I have a lot of books too. Bought plenty of online materials too.
 

However I am of the thought that a few ideas from one book is good mileage. It depends on what the book is for as well. A transcription book may be practiced for months, or bought for a single tune. A jazz theory book may give an overview and also be the source of just a few ideas which can be used and practiced meticulously in all keys, but not necessarily worked through in its entirety, especially if some of the ideas just don’t sound good to you.

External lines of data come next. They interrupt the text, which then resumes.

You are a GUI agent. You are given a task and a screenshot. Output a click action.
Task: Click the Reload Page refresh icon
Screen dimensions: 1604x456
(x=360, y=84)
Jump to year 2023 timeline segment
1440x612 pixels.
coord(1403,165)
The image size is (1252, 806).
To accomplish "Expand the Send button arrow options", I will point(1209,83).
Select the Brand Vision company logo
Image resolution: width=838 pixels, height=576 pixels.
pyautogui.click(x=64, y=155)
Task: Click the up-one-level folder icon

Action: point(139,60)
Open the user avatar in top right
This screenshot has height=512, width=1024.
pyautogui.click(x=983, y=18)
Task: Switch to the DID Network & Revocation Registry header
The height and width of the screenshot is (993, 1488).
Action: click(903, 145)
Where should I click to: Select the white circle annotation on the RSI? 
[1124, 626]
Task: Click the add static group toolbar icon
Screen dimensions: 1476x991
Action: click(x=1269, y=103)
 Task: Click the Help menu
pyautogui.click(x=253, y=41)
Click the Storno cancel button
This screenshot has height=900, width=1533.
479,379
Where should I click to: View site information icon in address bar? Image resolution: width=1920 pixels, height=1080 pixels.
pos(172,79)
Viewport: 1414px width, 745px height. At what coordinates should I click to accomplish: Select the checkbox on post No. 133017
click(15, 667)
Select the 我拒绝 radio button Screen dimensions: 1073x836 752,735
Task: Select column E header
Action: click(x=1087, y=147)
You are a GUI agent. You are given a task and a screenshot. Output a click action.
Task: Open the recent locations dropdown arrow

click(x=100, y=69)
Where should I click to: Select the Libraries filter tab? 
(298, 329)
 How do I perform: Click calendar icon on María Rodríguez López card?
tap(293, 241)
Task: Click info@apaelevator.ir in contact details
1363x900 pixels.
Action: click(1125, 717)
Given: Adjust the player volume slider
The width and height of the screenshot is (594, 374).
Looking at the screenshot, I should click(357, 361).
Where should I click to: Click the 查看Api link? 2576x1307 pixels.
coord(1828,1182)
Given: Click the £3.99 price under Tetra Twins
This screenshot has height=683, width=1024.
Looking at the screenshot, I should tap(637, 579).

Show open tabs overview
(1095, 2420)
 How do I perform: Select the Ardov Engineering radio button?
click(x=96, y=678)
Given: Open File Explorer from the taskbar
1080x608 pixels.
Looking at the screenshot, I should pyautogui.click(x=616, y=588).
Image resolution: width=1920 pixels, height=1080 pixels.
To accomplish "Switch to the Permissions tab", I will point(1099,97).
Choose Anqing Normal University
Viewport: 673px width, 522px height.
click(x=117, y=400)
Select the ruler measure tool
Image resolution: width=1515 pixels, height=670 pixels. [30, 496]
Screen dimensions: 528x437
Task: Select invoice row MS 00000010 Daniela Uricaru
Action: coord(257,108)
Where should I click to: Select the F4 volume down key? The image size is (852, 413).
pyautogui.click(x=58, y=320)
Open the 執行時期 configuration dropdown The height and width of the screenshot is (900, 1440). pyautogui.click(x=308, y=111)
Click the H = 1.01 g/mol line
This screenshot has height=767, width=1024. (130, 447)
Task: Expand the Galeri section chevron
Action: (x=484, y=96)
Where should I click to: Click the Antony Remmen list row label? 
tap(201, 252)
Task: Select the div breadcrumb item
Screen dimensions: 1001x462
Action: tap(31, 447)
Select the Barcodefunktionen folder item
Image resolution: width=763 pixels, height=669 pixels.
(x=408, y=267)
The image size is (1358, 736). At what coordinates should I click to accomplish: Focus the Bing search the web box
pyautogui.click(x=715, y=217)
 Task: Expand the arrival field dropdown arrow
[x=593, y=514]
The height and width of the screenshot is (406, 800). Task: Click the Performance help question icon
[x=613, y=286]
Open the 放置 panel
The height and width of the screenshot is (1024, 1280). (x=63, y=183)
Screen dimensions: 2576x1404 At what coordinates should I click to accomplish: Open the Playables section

My practice is split into 3 categories, mostly. Applied harmony/fretboard knowledge, sight reading practice, and transcription.

For now, my sight reading practice is exclusively the Jameson Motown transcription book. It could as easily be a Real Book, or another transcription book, but I must admit the Motown book is plenty of work as it is. 5 flat key signatures, I think there may be a 6 flat key signature in there (!!) lol. I have felt the benefit of the Motown stuff after just 6 weeks of sticking at it. 

Posted (edited)

I thought it was just me!

I've got tons of books from years ago, some of which I've bailed on and some I've just not touched at all. It was the same old story - buy a book, have a quick read through it, and then slip it into the bookshelf to be forgotten. Often I buy a book because "it will come in handy when I get around to learning it", but when you have several periods of 'Step 1: pick bass up, Step 2: play it for a bit with loads of enthusiasm, Step 3: then put it down and forget about it for a few years' you end up accumulating a trail of abandoned books.

I've got a new rule as of around 2 months ago: I'm not buying any more books until I've gone through the bass books I already have. Now that I'm older I've become more patient with myself and am learning things in a more modular way, rather than in a haphazard overenthusiastic way.